Work order -
For every line in the material below that holds "Viewport", report the line.

Supplied entries -
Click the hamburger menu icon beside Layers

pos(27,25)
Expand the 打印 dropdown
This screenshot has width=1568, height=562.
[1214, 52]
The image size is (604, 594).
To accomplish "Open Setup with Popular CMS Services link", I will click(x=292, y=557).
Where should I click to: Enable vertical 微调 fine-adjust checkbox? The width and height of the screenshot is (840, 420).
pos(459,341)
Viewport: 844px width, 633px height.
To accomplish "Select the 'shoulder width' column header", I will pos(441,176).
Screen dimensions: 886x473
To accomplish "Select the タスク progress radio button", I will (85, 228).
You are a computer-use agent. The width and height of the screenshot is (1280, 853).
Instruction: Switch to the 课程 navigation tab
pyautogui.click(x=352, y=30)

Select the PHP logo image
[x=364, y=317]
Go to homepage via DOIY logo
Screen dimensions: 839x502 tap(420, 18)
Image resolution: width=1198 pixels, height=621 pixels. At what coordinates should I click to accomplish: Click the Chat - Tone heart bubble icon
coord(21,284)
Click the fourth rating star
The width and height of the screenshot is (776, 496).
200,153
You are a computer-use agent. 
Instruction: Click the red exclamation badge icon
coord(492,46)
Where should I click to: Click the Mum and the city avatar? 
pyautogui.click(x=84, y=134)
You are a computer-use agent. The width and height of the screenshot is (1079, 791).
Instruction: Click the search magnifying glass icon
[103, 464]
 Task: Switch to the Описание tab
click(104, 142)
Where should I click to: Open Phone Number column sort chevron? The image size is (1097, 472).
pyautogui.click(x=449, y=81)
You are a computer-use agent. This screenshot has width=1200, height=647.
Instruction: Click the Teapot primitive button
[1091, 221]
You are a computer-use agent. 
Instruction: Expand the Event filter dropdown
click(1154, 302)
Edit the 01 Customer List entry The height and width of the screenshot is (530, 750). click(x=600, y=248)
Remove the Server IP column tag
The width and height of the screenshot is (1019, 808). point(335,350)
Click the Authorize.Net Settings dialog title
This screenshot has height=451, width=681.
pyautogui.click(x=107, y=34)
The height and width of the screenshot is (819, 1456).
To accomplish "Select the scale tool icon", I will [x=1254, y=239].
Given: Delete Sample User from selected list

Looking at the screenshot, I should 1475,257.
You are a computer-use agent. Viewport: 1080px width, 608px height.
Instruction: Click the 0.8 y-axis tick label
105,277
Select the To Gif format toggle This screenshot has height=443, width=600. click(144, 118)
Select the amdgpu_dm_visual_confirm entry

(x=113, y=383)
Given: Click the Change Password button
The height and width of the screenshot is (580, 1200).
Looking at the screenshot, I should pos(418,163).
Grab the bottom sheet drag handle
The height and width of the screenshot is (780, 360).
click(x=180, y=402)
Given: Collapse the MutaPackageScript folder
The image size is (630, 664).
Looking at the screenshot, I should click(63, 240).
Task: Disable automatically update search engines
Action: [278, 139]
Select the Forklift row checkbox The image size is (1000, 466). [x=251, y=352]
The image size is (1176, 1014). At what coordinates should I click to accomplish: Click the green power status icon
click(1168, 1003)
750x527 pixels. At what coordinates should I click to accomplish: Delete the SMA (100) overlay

Written answer -
Viewport: 844px width, 633px height.
You are a computer-use agent. Viewport: 1080px width, 608px height.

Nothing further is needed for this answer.